DIRECTION 1:
Copy from the ZIP domains article the passage starting at "While we have" and ending at "terrific Medium writeup.".
DIRECTION 2:
Answer these questions using the ZIP domains article:
(a) In what month and year did Google release the new TLDs?
(b) Which company developed the MOV video format?
(c) What is the only visual difference between the two URLs in the writeup by @bobbyrsec?

Detecting deception with Google’s new ZIP domains

Editor’s note: This blog was written by a Red Canary detection engineer who uses the pseudonym “Han Shan.”

Who doesn’t love a website with a quirky, eye-catching top-level domain (TLD) like .ai, .io or .coffee?

Security practitioners, that’s who.

Yes, having a TLD that breaks the old .com conventions (comventions?) is both fun and useful. One could argue that it’s the modern equivalent of custom voicemail. But, not all TLDs are created equal and some are more practical than others for malicious use. In this article, we will discuss a researcher’s proof of concept for abusing Google’s .zip domain to accomplish some clever user deception. Then we will build further on that idea to uncover more techniques and, finally, lay out how to detect this behavior.

Background

In May 2023, Google released several new TLDs that can be purchased for use. Among them were .zip and .mov. These two stand out because they are also very common extensions for files that a user might want to legitimately download from the web. ZIP is a compressed file (and incredibly common in delivering malware, more on that later), and MOV is a video format developed by Apple for QuickTime software.

As a side note, the QuickTime framework has been deprecated for some time now, a fact that should make anyone who remembers the software feel old. This is important to know from a behavioral perspective because a user should rarely be downloading .mov files from the internet. ZIP files, though, are still incredibly common. The rest of this article will focus on .zip domains because of this environmental majority. The concepts we are about to discuss do not just apply to these new domains—they can be leveraged with any future TLD that might share a name with common file extensions.

While we have not seen much malicious use of the new .zip domain in the wild, security researchers have already demonstrated two primary ways that an adversary could abuse this domain to trick users. First is with a phishing site that appears to be a legitimate web page but includes .zip domain. This is a common phishing tactic with every TLD, so nothing new here.

A second attack method, which is much more insidious in terms of trickery, was demonstrated by @bobbyrsec in a terrific Medium writeup.

Unicode deception

In this writeup, @bobbyrsec presents two URLs that look almost identical. One downloads a ZIP file as intended by the user, and the other URL takes the user to a different website under an assumed attacker’s control, automatically downloading a malicious file. The only visual difference in the URLs is the presence of an @ symbol.

Two urls that look incredibly similar apart from the @ symbol in the first URL. — *Image courtesy of @bobbyrsec*

How does this work? As explained by @bobbyrsec and in this joint academic paper on URL parser implementations, if there is an @ symbol in a URL but no forward slashes anywhere before it (with the exception of http://, https://, or other schemes at the beginning) then most browsers will assume that any characters before the @ symbol are user information and will effectively ignore it, thus taking the user to whatever website is listed after the symbol. However, forward slashes are interpreted as directory paths on the server, so an @ symbol after any forward slashes will be read as part of a directory or filename.

DATASET EXTRACT:
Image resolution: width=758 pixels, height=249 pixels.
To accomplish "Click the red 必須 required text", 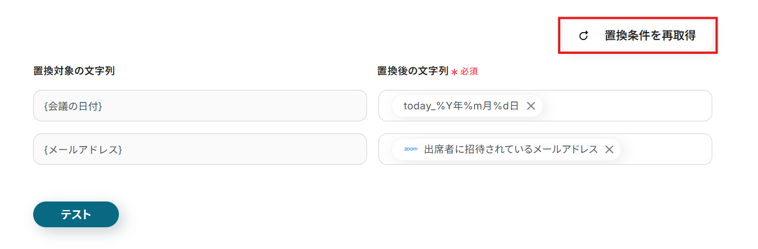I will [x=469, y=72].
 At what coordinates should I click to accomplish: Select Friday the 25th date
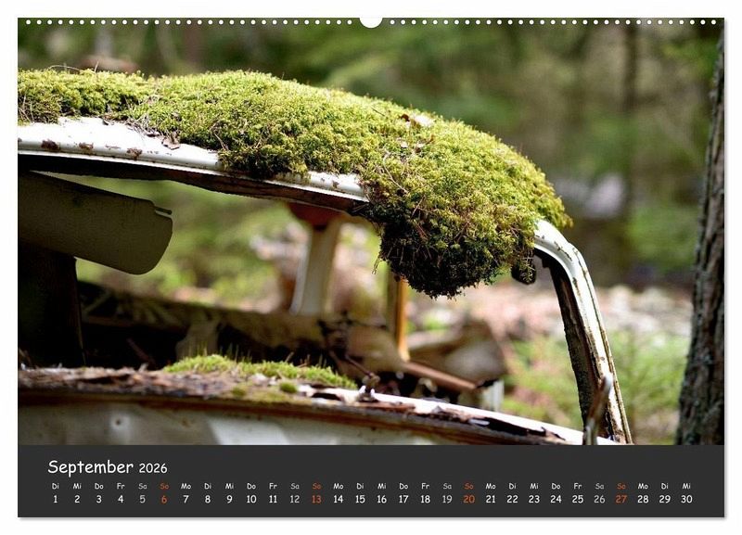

WRITTEN REPLY 1:
While we have not seen much malicious use of the new .zip domain in the wild, security researchers have already demonstrated two primary ways that an adversary could abuse this domain to trick users. First is with a phishing site that appears to be a legitimate web page but includes .zip domain. This is a common phishing tactic with every TLD, so nothing new here.

A second attack method, which is much more insidious in terms of trickery, was demonstrated by @bobbyrsec in a terrific Medium writeup.

WRITTEN REPLY 2:
(a) May 2023
(b) Apple
(c) The presence of an @ symbol